__Task description__.
In the records below, quote word for word every line from the one that contains "Screen dimensions: 709x535" through the one that contains "pos(400,25)", including both of those lines.

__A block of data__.
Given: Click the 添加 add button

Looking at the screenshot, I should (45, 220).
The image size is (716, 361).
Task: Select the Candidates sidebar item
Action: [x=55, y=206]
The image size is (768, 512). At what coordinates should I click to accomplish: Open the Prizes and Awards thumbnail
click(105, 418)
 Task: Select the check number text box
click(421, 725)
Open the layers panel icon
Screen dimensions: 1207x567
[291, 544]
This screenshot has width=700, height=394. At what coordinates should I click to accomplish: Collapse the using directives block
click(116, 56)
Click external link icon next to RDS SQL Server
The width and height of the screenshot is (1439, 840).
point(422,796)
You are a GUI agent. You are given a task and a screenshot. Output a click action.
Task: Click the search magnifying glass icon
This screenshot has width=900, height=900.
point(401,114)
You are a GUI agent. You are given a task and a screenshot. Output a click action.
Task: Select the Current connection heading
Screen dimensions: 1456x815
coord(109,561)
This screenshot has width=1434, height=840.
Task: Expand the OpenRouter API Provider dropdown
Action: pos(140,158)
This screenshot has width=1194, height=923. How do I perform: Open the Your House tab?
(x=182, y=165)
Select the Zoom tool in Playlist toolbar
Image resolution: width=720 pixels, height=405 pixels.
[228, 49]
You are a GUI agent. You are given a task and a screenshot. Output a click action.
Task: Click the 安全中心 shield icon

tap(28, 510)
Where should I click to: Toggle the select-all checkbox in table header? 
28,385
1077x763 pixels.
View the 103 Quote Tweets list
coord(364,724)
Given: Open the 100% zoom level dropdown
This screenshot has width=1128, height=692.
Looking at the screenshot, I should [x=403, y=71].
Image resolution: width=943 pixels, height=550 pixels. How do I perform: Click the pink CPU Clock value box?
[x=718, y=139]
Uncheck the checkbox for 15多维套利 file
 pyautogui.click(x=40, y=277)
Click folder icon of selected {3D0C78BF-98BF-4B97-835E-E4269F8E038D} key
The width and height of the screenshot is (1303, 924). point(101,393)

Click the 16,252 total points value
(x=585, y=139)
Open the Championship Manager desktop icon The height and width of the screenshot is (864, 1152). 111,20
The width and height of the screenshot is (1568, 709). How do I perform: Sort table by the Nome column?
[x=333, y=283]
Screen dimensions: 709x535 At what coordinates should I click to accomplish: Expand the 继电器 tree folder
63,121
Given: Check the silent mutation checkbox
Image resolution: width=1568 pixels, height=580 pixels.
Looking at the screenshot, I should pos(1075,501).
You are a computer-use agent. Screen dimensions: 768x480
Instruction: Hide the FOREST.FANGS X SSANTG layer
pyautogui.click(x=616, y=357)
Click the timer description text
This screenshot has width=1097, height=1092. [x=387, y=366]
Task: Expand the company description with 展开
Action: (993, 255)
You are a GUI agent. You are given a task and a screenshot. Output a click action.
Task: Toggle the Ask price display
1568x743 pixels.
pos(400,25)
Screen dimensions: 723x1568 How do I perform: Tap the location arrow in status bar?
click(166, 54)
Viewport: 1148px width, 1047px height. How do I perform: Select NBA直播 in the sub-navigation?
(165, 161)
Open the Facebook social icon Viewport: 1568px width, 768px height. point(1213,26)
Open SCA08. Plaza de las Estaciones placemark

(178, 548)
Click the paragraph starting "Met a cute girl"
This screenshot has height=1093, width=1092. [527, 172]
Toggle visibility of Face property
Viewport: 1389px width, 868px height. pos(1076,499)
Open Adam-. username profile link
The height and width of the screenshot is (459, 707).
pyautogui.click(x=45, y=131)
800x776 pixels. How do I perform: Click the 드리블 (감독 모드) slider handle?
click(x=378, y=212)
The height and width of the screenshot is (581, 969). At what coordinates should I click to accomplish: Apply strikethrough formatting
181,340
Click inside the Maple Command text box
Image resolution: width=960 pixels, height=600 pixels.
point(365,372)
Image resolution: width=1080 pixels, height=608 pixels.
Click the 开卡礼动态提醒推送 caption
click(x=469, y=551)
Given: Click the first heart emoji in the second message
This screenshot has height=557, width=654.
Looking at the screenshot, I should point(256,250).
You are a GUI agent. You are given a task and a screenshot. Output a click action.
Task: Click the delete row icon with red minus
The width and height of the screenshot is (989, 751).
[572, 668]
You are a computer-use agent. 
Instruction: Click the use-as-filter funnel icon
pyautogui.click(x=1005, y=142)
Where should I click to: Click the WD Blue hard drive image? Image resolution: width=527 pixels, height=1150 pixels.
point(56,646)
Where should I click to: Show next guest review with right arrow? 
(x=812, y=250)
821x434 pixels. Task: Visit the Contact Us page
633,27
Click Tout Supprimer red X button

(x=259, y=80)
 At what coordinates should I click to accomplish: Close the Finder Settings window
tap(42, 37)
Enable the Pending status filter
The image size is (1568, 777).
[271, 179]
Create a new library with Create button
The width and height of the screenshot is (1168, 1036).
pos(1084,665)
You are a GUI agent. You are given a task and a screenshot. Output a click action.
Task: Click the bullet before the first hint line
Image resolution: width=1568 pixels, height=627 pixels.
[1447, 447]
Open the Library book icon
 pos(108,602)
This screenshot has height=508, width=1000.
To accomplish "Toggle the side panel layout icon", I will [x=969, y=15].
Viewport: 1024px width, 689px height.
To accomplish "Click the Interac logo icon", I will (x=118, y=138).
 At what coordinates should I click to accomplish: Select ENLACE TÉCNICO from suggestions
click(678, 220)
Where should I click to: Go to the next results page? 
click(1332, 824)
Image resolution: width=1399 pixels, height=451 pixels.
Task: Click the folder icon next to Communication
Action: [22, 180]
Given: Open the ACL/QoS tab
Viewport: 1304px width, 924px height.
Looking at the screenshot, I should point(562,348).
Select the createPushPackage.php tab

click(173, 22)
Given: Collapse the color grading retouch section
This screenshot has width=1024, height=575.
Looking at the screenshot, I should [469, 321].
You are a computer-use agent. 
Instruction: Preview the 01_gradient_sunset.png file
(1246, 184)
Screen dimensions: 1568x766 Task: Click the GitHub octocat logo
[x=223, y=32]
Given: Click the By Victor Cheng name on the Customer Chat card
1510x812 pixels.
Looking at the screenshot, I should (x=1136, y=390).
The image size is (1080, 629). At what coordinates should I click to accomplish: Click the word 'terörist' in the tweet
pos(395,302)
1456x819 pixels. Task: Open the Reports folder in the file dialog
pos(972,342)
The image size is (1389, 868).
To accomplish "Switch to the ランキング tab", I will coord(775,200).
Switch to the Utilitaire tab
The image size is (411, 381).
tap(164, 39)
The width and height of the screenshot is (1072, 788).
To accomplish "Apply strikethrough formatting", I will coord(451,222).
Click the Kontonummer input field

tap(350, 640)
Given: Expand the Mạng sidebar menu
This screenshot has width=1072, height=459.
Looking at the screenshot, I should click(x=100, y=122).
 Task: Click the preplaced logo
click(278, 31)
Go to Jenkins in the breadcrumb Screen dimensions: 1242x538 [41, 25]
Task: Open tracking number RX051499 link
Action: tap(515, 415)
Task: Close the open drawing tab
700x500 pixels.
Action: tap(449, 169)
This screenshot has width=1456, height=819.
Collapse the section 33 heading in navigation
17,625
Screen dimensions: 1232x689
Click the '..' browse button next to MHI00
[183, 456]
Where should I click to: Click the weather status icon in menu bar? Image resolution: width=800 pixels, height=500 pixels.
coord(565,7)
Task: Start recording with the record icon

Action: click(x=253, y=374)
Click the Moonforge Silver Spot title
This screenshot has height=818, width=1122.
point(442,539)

__The response__.
Screen dimensions: 709x535 At what coordinates should I click to accomplish: Expand the 继电器 tree folder
63,121
Given: Check the silent mutation checkbox
Image resolution: width=1568 pixels, height=580 pixels.
Looking at the screenshot, I should pos(1075,501).
You are a computer-use agent. Screen dimensions: 768x480
Instruction: Hide the FOREST.FANGS X SSANTG layer
pyautogui.click(x=616, y=357)
Click the timer description text
This screenshot has width=1097, height=1092. [x=387, y=366]
Task: Expand the company description with 展开
Action: (993, 255)
You are a GUI agent. You are given a task and a screenshot. Output a click action.
Task: Toggle the Ask price display
1568x743 pixels.
pos(400,25)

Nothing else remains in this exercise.